The report says that although insurers may be allowed to incorporate waiting period—time between taking a policy and acquiring a disease—it cannot be more than four years. It also highlights that waiting period for conditions like hypertension, diabetes and cardiac conditions cannot be more than 30 days.  

To ensure that beneficiaries are not cheated based on technicalities that most of them don’t understand, the panel says that use of words like “directly or indirectly related”, “such as” should not be permitted.

The panel has recommended a standardised list of 17 diseases, which if exist before the policy is taken, can be excluded from the cover. These diseases include cerebral stroke, chronic liver, kidney disease, HIV/AIDS, loss of hearing, epilepsy, congenital heart disease, Alzheimer’s, Parkinson’s and physical disabilities.

“With the dynamic nature of healthcare delivery system focused on newer, shorter treatments, better outcomes and ease will keep on evolving. Health insurers world over must be dynamic and aligned to these developments,” says the report.

The panel also recommends that all deaths related to vector-borne diseases should be considered as death due to disease not as accident.
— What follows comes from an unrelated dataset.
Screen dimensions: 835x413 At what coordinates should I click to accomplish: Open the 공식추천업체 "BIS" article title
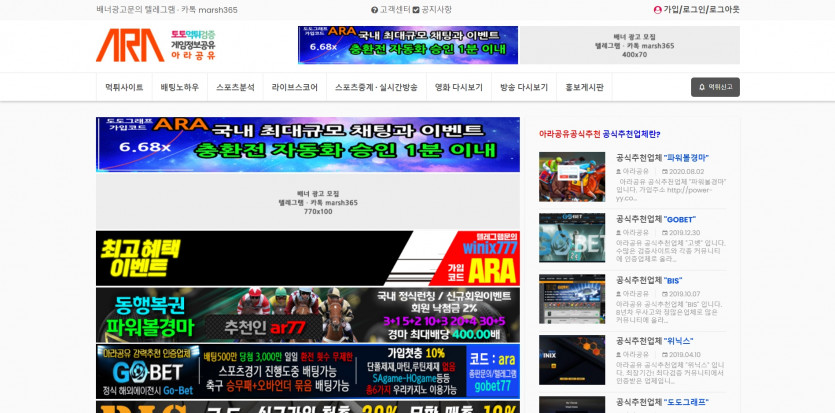(649, 281)
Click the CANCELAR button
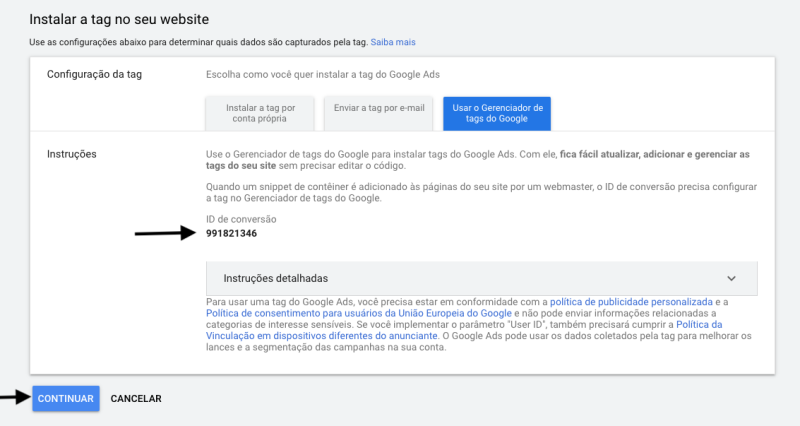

The panel also underlines the fact that health insurance has become the second largest portfolio after motor insurance. As per the report, premium for health insurance was Rs 741 crore in 2001-02 which increased to Rs 37,000 crore in 2017-18. It is predicted that the industry will grow at a rate of 25 per cent for next 5-6 years. At present, there are 27 general insurance companies in the country and seven stand alone health insurance firms.

Due to increasing competition in the market, the report says, these companies are continuously coming with new products and offers, thus, a guideline is needed to ensure a uniform approach when comes to exclusion of diseases.